══ RECORDS FOR THE TASK ══

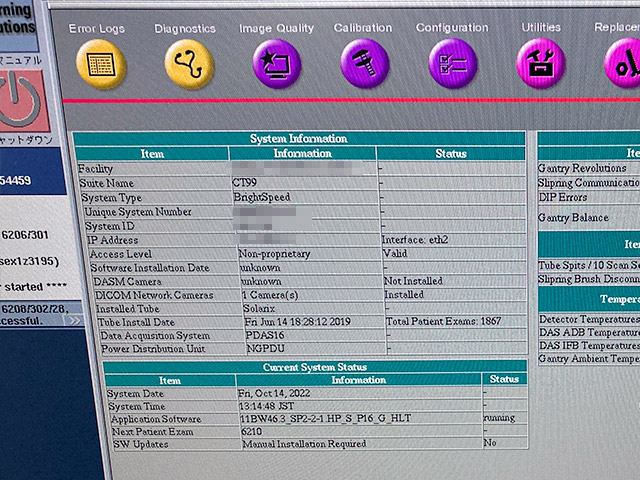This screenshot has height=480, width=640.
Task: Select the Current System Status header
Action: click(313, 367)
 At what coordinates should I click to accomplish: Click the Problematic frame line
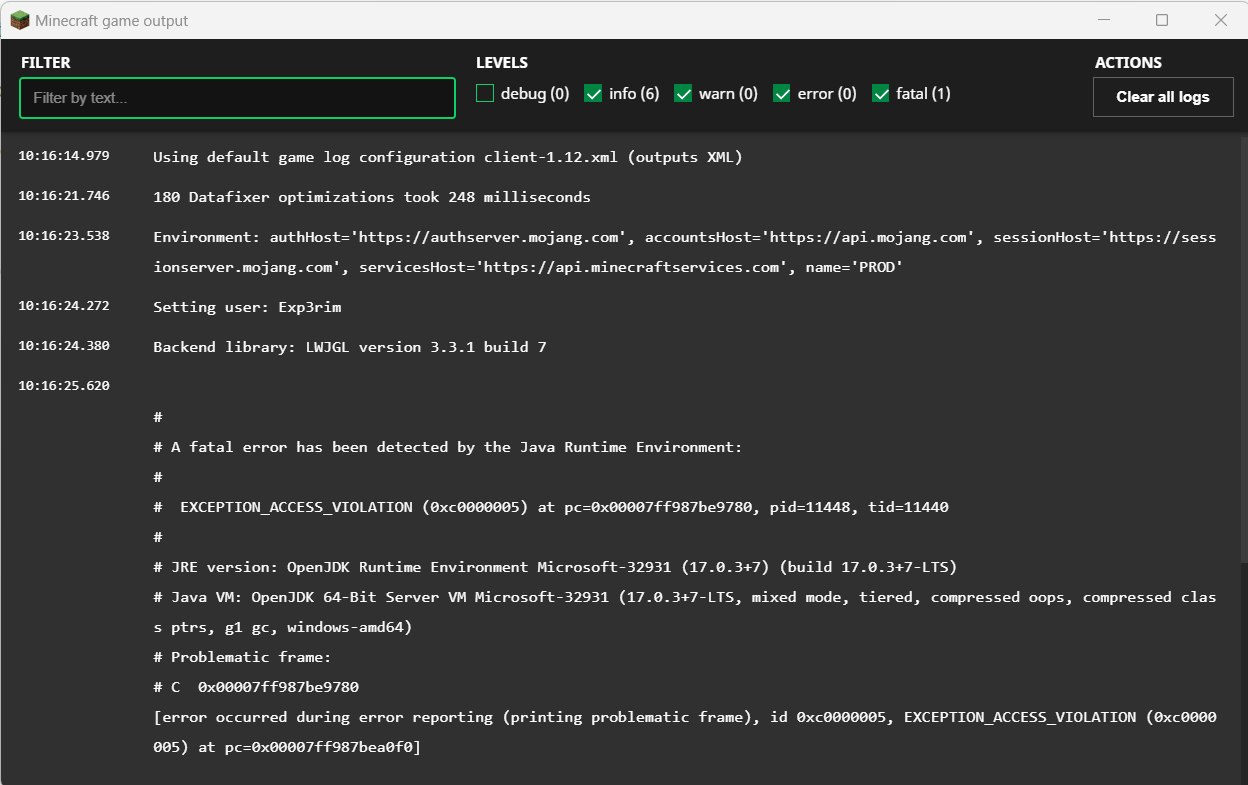(242, 657)
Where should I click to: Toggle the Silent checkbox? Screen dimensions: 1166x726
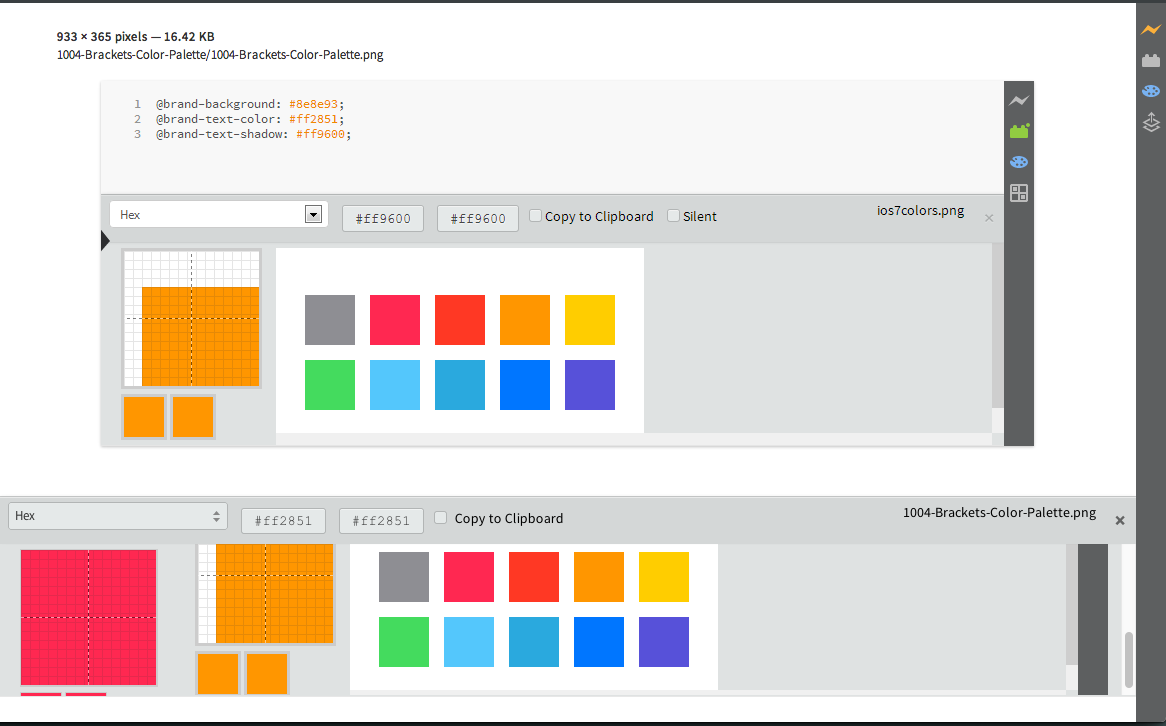672,214
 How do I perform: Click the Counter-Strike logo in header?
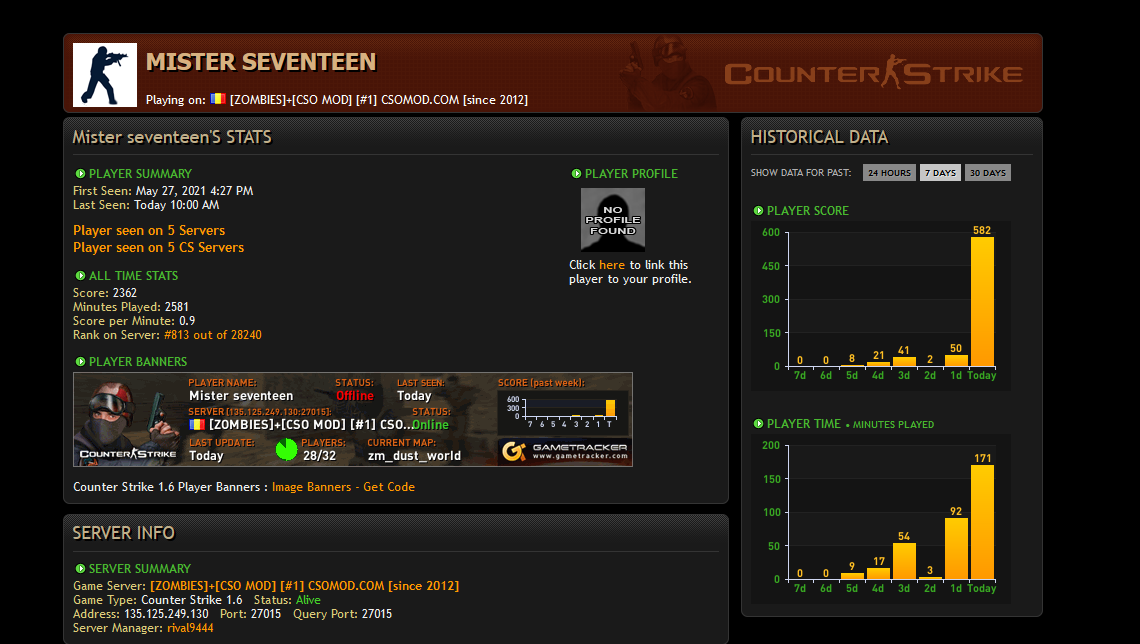pyautogui.click(x=873, y=74)
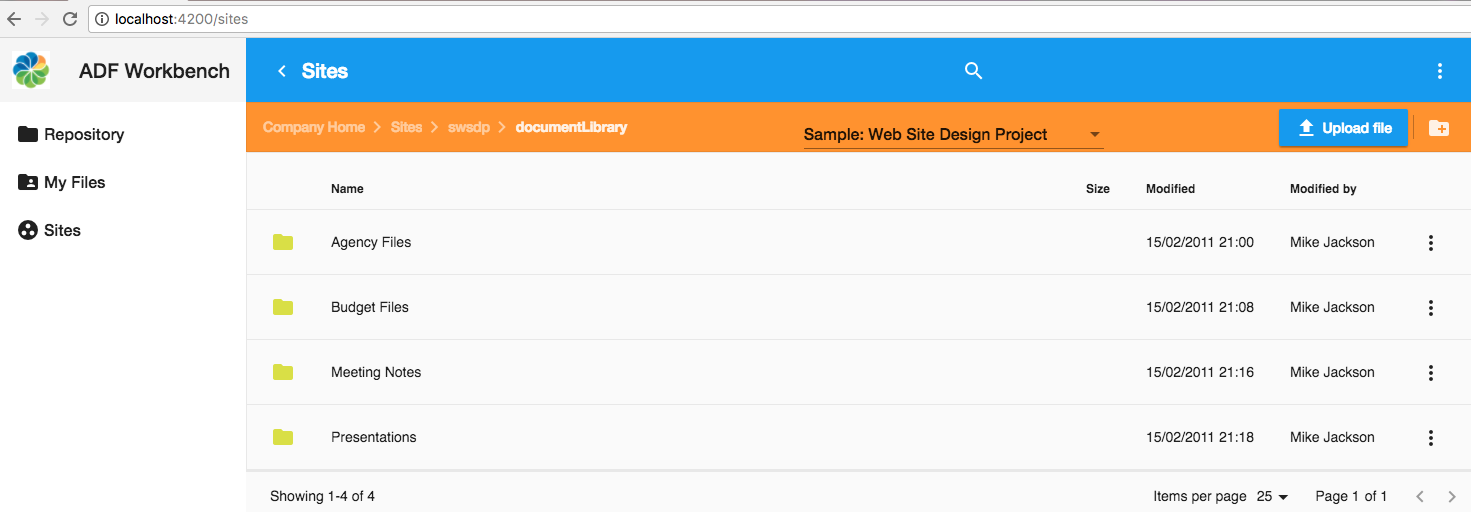Click the Upload file button
The height and width of the screenshot is (512, 1471).
[x=1343, y=128]
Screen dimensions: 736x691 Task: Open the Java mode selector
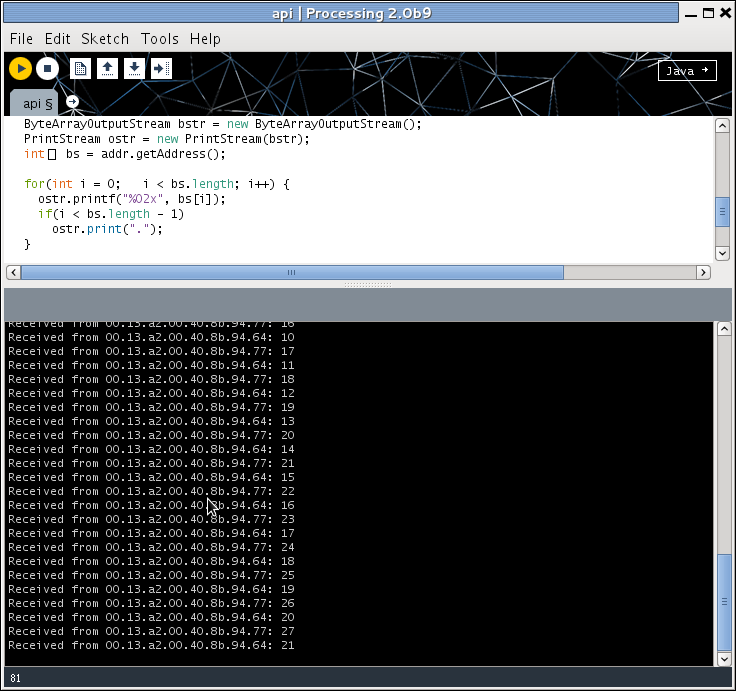point(687,70)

═══

DESCRIPTION OF THE TASK:
Retype the lines from the one containing "Where should I" down to the last line of the records, both included, exactly and nothing more. Pictures stay out.

THE COMPLETED TASK:
Where should I click to: Toggle the Silent checkbox? Screen dimensions: 1166x726
672,214
 How do I perform: Click the Counter-Strike logo in header?
pyautogui.click(x=873, y=74)
Click the Upload file button
The height and width of the screenshot is (512, 1471).
[x=1343, y=128]
Screen dimensions: 736x691 Task: Open the Java mode selector
point(687,70)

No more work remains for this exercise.